L’offensive militaire menée par Israël et les États-Unis en Iran vient de franchir un nouveau palier avec un lourd bilan humain. Loin des cibles strictement militaires annoncées au départ de la campagne, de récents bombardements ont touché des infrastructures, entraînant la mort de dizaines de personnes.
Selon les médias d’État iraniens, un raid israélien a détruit une école primaire pour filles à Minab, une ville située dans la province d’Hormozgan, dans le sud de l’Iran. Cette attaque a coûté la vie à au moins 51 personnes. Parallèlement, l’agence de presse iranienne Mehr a rapporté qu’une autre frappe israélienne a visé un établissement scolaire à l’est de la capitale, Téhéran, tuant au moins deux étudiants.
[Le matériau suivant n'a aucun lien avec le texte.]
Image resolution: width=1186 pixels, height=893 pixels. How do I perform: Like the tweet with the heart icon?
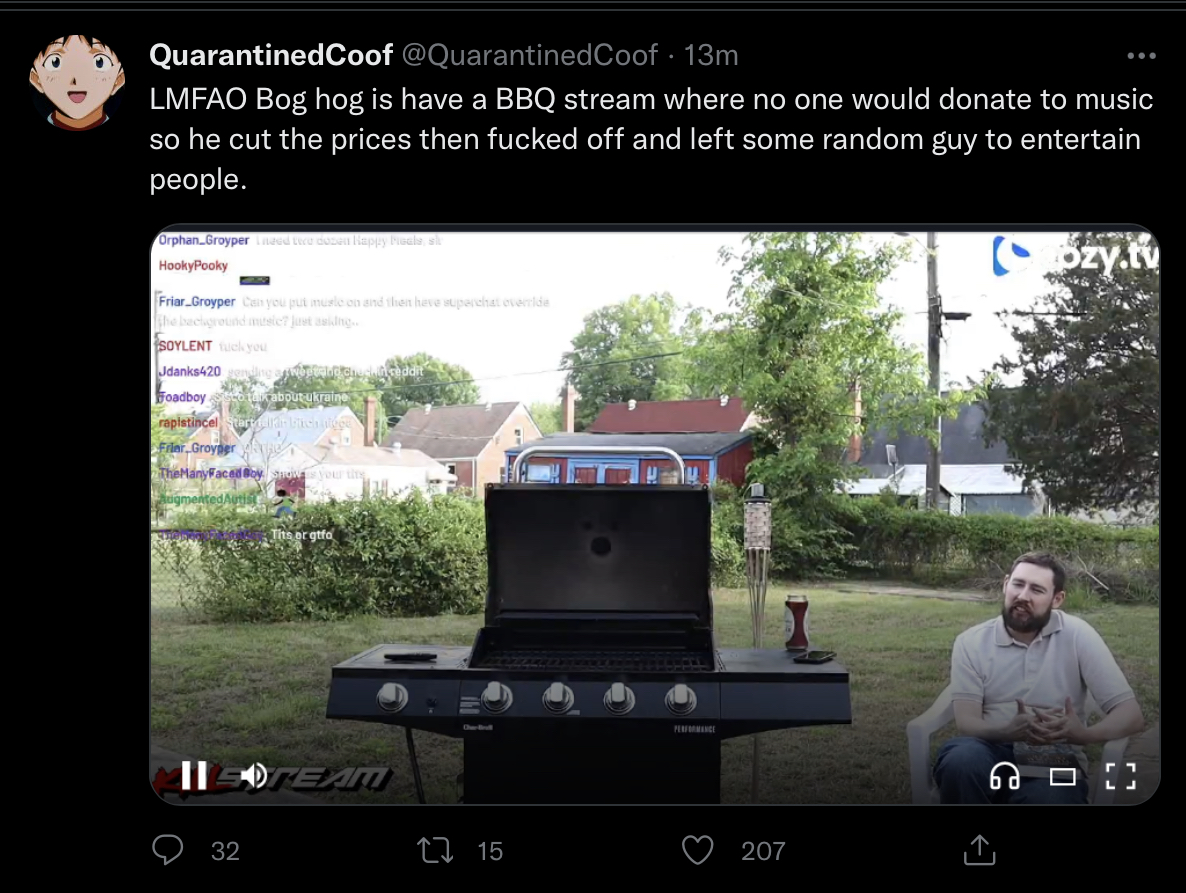697,851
Ces événements s’inscrivent dans le cadre d’une vaste campagne de bombardements. Cité par Al Jazeera, le correspondant Mohammed Vall, en direct de Téhéran, souligne que la destruction de cette école pour filles contredit directement les déclarations des forces américaines et israéliennes. Ces dernières affirmaient jusqu’ici vouloir cibler le régime en se limitant à des objectifs militaires, sans toucher la population.
Le journaliste d’Al Jazeera précise également que ces pertes civiles entrent en contradiction avec les récentes déclarations du Président Donald Trump, qui avait promis que de l’aide parviendrait au peuple iranien. Les autorités iraniennes s’appuient désormais sur ces frappes pour dénoncer une violation du droit international et une agression directe contre les civils.
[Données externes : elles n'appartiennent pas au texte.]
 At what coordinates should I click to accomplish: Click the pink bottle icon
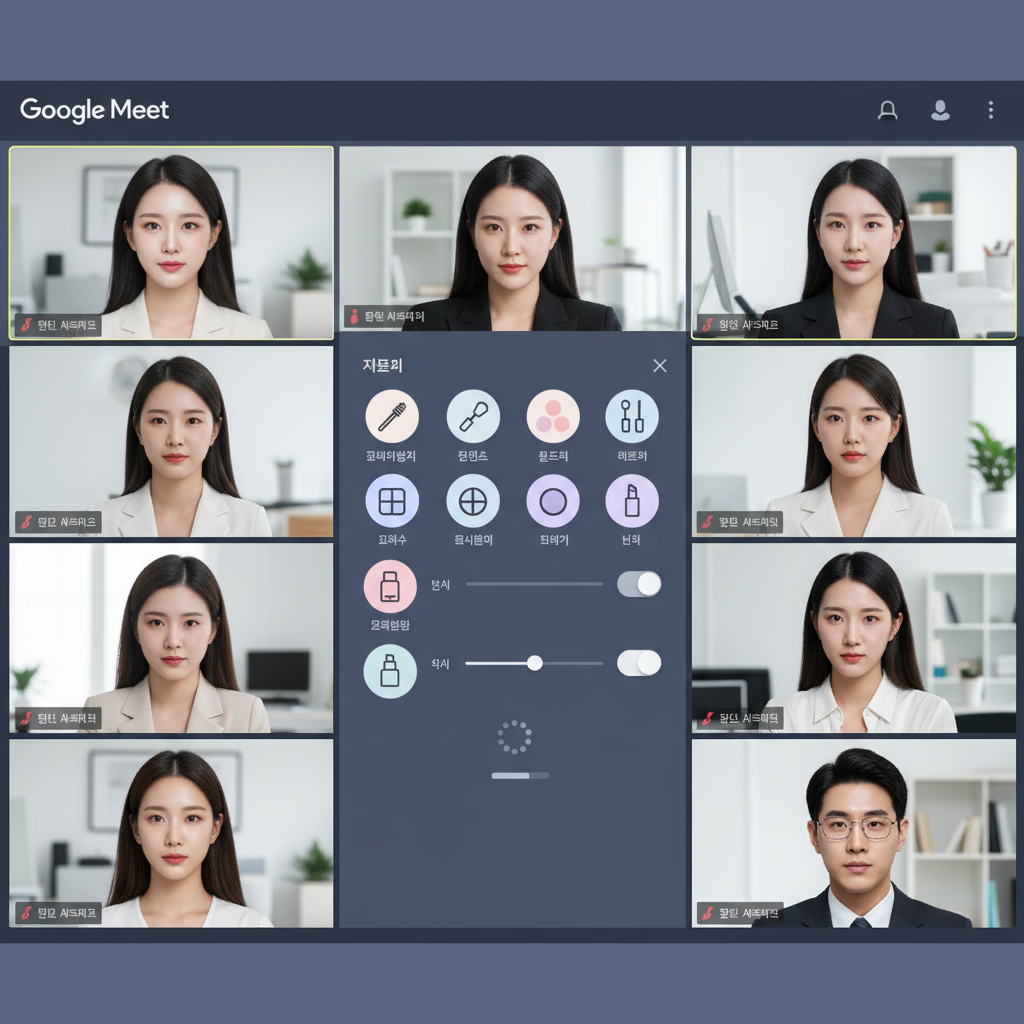tap(390, 586)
Dans ce contexte de crise, le ministère iranien de la Santé et de l’Éducation médicale a rappelé que des milliers de civils ont été tués ou blessés, et de nombreuses infrastructures publiques détruites, lors de la guerre de 12 jours ayant opposé les États-Unis et Israël à l’Iran en juin 2025.
L’Iran a totalement le droit de se défendre face aux Etats voyous que sont les États-Unis et Israël.